Officers to help government's groundbreaking War on Dignity
by Steve Cook
News just in is that the Home Secretary has instructed the UK police to adjust their priorities so that they align with with current government plans to make everybody safe.
She explained that "making the citizens of this great nation safe" can only be achieved in the same way one would render safe any dangerous individual: by (metaphorically speaking) wrestling him to the ground, then locking him up where he can never bother an innocent government again.
This, secret government scientists have discovered, can best be achieved by making him wear a face mask that makes him (or her, for this is an equal opportunities humiliation) look and feel like a complete twat, lowers his confidence and self esteem and enables him to signal his obedience to dominant alpha males such as Matt Hancock, Boris Johnson and other lunatics.
Accordingly, the police are being instructed to drop their misguided prioritisation of knife crime and similar misdemeanors in order to keep officers more usefully preoccupied with more serious crimes in alignment with the government's War on Dignity.
Henceforth, policing will concentrate on the stamping out of a far greater, more devastating evil: people not wearing face masks.
Many people have jumped to the conclusion that their being asked to cover their face has something to do with stopping a virus before it dies out of its own accord (last Tuesday) but this is not the case.
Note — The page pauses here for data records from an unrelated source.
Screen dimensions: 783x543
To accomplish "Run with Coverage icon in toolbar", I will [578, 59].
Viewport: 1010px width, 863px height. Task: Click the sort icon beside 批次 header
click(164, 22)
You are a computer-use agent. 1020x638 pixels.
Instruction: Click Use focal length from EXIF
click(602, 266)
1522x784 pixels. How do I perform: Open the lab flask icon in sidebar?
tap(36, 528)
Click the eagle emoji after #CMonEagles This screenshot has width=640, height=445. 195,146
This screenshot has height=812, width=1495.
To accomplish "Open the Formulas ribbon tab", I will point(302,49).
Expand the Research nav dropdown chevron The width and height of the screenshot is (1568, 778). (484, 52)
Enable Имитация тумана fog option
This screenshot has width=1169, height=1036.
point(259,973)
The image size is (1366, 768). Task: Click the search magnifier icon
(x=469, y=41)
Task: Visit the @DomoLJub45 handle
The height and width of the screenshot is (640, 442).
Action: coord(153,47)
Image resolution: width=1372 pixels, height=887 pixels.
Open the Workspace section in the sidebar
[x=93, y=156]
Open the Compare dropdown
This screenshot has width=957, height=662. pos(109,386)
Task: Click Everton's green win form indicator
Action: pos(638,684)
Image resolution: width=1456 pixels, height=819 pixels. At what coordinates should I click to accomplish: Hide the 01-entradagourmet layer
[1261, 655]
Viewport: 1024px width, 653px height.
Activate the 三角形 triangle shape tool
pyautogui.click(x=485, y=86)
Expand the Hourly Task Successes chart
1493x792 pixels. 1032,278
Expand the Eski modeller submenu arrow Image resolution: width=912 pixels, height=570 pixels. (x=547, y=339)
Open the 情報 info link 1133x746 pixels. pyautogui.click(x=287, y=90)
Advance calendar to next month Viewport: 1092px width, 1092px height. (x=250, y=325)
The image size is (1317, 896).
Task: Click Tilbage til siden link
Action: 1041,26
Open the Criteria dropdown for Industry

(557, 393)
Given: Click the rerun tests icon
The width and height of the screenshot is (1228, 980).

There is no known, scientifically verified reason for healthy people to wear a mask except that it strengthens the government's immunity to democracy, reality and similar epidemics by boosting its natural power to make people do anything it wants no matter how pointless or stupid and this is now considered the government's number one priority after the care and comfort of the ailing pharmaceutical industry.
Knife crime is considered to be of far less importance than was once believed by citizens and other ignorant sectors and pales to insignificance in comparison with the government's need to get everybody to bandage their face.
It is also hoped that by taking the unjust stops off of people playfully shivving one another we may be able to boost traffic to hospital casualty departments. These have been unprecedentedly and worryingly quiet since the outbreak of a sinister virus that strikes without warning or, indeed, symptoms in most cases.
The government is to make the wearing of cycle helmets mandatory for all citizens inside and outside the home so as to keep them safe should they fall over.